4. Be consistent and intentional.

  • Have regular conversations with your children about racial issues and current events that are age appropriate.
  • Be intentional and knowledgeable about what viewpoints are being introduced to and enforced with your children at school, at church, on sports teams, in their friend groups and at home. If you don’t have these conversations of intentionality, your child’s worldview on race will be shaped by someone or something else.
  • Welcome intentional experiences that allow you to be the minority. This will be uncomfortable but is necessary to fully understand the experience of black Americans and other people of color and how they feel in a white-privileged world. Some examples could be intentionally researching and supporting local black-owned businesses, or shopping at stores that attract and support greater racial diversity. These may not be convenient options, but they are experiences that develop maturity in racial reconciliation.

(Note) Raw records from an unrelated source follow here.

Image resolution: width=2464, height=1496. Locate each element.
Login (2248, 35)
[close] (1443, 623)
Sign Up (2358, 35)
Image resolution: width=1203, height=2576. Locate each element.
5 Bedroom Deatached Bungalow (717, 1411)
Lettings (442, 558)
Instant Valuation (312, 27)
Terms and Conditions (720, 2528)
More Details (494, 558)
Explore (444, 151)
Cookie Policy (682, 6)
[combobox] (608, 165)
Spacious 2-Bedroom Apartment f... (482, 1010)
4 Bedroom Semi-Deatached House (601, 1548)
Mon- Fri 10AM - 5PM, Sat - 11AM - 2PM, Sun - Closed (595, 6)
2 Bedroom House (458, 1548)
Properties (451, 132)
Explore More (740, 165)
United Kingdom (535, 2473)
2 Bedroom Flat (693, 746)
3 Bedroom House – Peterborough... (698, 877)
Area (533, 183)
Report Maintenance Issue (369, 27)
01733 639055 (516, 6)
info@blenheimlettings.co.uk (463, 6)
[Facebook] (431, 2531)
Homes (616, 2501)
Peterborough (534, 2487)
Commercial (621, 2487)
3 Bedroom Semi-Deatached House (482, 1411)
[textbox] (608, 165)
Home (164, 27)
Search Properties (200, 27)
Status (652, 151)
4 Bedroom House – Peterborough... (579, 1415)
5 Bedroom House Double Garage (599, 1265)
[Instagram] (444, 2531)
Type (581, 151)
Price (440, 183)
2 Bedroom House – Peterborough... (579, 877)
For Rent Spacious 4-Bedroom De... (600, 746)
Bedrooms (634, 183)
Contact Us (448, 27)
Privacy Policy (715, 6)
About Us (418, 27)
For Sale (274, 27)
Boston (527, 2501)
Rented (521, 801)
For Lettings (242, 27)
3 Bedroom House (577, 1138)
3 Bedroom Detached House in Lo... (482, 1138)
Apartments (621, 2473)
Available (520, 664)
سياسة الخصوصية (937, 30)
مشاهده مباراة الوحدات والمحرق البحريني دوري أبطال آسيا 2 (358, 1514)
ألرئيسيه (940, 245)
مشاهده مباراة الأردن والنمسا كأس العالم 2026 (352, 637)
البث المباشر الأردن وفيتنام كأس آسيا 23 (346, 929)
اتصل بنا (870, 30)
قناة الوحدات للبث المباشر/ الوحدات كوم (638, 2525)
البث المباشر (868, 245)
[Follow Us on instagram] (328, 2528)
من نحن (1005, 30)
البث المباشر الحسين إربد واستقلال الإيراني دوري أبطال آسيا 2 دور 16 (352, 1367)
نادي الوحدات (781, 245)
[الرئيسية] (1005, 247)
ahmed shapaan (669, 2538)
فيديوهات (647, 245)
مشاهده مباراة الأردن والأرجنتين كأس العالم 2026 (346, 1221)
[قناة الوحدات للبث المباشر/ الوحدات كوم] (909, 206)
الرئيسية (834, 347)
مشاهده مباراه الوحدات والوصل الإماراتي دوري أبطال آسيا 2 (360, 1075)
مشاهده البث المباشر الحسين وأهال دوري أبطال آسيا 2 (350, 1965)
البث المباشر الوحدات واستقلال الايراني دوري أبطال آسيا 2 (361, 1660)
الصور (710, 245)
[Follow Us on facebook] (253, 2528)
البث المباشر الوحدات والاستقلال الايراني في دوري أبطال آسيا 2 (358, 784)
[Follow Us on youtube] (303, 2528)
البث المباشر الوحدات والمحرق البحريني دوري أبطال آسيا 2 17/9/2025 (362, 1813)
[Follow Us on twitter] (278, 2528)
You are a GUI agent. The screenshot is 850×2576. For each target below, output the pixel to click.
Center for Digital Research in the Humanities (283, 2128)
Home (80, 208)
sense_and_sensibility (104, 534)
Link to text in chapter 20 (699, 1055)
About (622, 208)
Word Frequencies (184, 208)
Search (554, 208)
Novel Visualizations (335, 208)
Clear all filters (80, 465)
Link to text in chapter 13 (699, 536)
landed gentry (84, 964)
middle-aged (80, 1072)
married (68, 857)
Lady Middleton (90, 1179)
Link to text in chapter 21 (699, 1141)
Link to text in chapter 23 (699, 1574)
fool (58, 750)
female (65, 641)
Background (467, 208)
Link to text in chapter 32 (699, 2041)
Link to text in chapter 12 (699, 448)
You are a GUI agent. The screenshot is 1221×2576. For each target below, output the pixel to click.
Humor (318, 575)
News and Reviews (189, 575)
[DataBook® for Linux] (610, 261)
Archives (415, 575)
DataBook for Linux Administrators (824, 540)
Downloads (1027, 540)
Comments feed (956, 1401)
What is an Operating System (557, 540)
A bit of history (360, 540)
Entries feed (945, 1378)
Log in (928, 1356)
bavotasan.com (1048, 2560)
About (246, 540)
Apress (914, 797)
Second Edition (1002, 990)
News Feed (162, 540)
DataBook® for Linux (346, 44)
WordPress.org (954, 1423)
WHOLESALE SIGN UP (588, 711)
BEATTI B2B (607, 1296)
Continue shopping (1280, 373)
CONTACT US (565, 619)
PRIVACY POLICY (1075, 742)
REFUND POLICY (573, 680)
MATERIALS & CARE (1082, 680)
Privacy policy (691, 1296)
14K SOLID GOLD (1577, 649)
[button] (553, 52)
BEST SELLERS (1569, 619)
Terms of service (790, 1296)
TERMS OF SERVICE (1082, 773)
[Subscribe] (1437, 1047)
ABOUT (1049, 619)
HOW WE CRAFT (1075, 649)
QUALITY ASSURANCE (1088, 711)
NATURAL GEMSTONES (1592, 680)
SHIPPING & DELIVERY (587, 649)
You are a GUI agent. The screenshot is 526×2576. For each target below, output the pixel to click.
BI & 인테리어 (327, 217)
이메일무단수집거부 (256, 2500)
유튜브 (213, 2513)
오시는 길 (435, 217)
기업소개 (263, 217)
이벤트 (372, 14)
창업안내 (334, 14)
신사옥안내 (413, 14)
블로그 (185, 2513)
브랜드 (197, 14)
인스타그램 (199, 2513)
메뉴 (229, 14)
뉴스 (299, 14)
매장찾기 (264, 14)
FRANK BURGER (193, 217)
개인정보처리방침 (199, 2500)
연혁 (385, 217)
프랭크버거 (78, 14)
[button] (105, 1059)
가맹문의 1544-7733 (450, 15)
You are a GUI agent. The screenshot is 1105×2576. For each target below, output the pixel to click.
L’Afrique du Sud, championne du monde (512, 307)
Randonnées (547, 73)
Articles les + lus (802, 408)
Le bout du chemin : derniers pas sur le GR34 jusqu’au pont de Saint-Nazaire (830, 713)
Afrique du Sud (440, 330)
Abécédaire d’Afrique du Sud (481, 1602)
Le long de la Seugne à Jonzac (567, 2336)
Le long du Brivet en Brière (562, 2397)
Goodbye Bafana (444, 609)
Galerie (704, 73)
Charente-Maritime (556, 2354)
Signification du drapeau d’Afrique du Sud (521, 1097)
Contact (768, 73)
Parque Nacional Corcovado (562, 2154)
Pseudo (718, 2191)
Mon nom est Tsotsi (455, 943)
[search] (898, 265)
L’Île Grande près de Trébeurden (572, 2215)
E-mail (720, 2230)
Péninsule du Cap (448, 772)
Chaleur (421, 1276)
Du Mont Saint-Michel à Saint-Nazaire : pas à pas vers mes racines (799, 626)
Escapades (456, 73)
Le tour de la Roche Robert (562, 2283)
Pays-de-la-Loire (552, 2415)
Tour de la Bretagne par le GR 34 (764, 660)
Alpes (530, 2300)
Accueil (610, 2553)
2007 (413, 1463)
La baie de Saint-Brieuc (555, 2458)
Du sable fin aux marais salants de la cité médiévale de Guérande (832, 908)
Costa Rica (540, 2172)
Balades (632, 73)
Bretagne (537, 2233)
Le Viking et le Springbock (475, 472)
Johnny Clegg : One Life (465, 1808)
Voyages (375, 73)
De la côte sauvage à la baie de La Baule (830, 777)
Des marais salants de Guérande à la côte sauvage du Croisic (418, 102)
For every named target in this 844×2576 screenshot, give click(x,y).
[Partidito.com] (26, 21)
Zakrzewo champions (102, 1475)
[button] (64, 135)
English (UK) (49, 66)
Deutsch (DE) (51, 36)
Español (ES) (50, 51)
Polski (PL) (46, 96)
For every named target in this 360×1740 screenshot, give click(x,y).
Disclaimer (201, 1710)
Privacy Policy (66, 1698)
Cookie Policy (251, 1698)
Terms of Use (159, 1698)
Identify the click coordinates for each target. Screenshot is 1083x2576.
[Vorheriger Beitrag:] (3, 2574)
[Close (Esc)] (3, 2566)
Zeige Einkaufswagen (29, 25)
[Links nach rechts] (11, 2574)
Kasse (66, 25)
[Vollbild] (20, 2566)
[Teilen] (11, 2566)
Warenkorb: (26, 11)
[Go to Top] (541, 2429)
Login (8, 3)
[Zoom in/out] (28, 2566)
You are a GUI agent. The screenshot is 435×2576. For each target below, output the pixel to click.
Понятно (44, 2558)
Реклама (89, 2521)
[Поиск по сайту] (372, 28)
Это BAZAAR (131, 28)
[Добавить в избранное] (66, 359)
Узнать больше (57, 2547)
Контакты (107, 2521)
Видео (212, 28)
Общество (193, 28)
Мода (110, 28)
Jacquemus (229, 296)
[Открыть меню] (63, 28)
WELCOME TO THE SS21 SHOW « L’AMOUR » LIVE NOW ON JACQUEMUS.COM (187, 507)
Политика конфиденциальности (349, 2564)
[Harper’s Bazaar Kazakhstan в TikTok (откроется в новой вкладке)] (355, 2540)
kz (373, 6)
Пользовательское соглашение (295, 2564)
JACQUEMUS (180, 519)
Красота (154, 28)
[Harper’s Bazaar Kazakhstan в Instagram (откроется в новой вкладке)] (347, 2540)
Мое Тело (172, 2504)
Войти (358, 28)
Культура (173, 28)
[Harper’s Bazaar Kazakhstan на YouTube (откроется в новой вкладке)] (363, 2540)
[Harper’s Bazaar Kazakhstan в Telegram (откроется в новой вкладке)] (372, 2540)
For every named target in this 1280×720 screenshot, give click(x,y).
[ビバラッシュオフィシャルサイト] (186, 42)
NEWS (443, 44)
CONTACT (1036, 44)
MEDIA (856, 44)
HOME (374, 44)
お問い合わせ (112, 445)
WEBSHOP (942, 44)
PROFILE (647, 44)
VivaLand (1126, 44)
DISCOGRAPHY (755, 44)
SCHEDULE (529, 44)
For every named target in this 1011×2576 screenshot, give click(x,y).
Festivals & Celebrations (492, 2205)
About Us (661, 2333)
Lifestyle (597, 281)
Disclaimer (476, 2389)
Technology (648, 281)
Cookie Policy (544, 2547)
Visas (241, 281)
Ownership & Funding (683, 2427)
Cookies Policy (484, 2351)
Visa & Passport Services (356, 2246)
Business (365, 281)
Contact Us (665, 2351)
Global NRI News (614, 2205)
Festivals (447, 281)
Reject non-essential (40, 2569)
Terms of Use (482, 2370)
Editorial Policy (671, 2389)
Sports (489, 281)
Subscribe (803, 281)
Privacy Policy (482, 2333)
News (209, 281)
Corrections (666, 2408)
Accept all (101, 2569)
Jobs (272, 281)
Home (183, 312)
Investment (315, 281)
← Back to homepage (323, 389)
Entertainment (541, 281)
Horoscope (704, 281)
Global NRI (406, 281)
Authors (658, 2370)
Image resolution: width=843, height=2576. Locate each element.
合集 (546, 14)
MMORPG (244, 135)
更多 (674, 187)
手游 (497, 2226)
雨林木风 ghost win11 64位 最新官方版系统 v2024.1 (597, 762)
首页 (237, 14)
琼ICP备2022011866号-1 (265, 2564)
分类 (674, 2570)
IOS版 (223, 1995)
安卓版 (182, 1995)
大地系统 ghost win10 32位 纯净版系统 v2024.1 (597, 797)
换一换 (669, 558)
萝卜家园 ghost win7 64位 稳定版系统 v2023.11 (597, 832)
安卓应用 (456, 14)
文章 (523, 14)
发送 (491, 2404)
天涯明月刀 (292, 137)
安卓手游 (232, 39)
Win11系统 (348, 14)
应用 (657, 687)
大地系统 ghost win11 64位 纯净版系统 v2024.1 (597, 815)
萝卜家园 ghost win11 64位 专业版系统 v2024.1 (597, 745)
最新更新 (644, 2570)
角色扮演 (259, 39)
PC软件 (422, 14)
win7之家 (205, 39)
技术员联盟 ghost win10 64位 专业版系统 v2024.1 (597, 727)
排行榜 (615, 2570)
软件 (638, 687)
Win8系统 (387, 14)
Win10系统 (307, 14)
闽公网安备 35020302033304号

As we collectively work toward racial competency and reconciliation, know that it is not an easy task, but it is necessary to helping people experience their worth in Christ. Let’s encourage each other along the way, hold each other accountable, practice humble curiosity with a passion, and allow the Holy Spirit to change, grow and lead our minds and hearts so we can see and hear black Americans and other people of color in a richer and fuller way. Not only does God promise restoration and reconciliation, but He invites us to be a part of the process.